Sample DP-900 Exam Questions:

  1. Question: Which Azure Cosmos DB capability enables data replication across multiple Azure regions?
    • A) Automatic indexing
    • B) Global distribution
    • C) Change feed
    • D) Stored procedures

    Answer: B) Global distribution - Global distribution enables turnkey data replication across any Azure regions worldwide.

  2. Question: Which Cosmos DB API is recommended for new applications without specific compatibility requirements?
    • A) MongoDB API
    • B) Cassandra API
    • C) NoSQL API
    • D) Table API

    Answer: C) NoSQL API - NoSQL API (formerly SQL API) is the native API recommended for new applications providing full Cosmos DB capabilities.

  3. Question: Which Cosmos DB API should be used for migrating an existing MongoDB application to Azure?
    • A) NoSQL API
    • B) Table API
    • C) MongoDB API
    • D) Gremlin API

    Answer: C) MongoDB API - MongoDB API provides wire protocol compatibility enabling MongoDB applications to work with Cosmos DB with minimal changes.

  4. Question: Which Cosmos DB API is best suited for modeling social network relationships and connections?
    • A) Table API
    • B) Cassandra API
    • C) NoSQL API
    • D) Gremlin API

    Answer: D) Gremlin API - Gremlin API provides graph database capabilities ideal for modeling relationships and networks.

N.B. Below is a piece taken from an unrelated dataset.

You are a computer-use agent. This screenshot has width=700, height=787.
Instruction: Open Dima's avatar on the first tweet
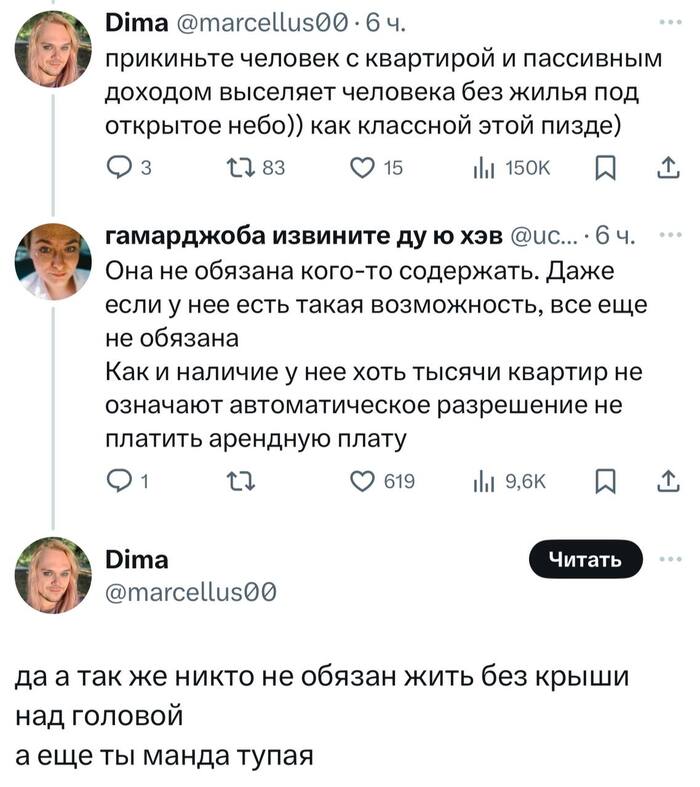point(53,48)
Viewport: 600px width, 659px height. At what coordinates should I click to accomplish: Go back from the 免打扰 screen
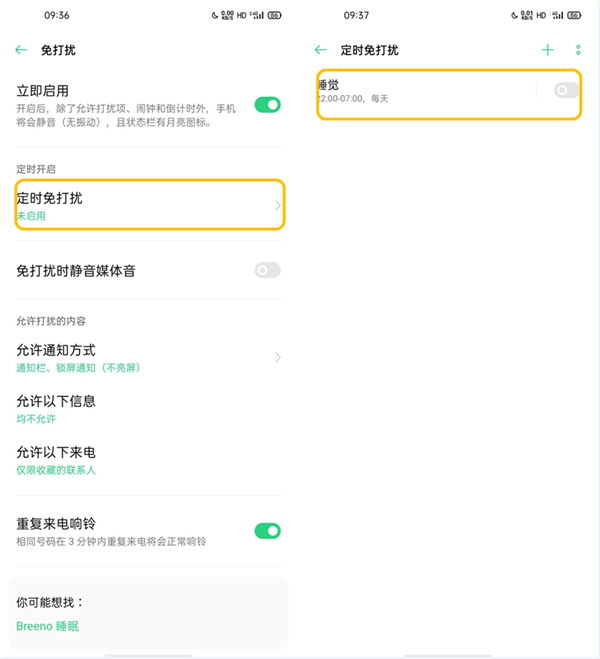point(21,50)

  5. Question: What is the guaranteed latency for reads in Azure Cosmos DB at the 99th percentile?
    • A) Under 1 millisecond
    • B) Under 10 milliseconds
    • C) Under 100 milliseconds
    • D) Under 1 second

    Answer: B) Under 10 milliseconds - Cosmos DB guarantees single-digit millisecond read latency at 99th percentile.

  6. Question: Which Cosmos DB consistency level provides read-your-writes consistency within a client session?
    • A) Strong
    • B) Eventual
    • C) Session
    • D) Bounded staleness

    Answer: C) Session - Session consistency ensures clients see their own writes and maintains consistency within sessions.

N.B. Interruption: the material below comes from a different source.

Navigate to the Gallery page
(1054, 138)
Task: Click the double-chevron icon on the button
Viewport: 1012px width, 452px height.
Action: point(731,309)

  7. Question: Which Cosmos DB API provides compatibility with Azure Table storage?
    • A) NoSQL API
    • B) Table API
    • C) Cassandra API
    • D) MongoDB API

    Answer: B) Table API - Table API provides key-value storage compatible with Azure Table storage with premium capabilities.

  8. Question: What is a common use case for Azure Cosmos DB?
    • A) Data warehousing with complex analytics
    • B) File storage and sharing
    • C) Globally distributed applications requiring low latency
    • D) Virtual machine disk storage

    Answer: C) Globally distributed applications requiring low latency - Cosmos DB excels at global distribution with guaranteed low latency for internet-scale applications.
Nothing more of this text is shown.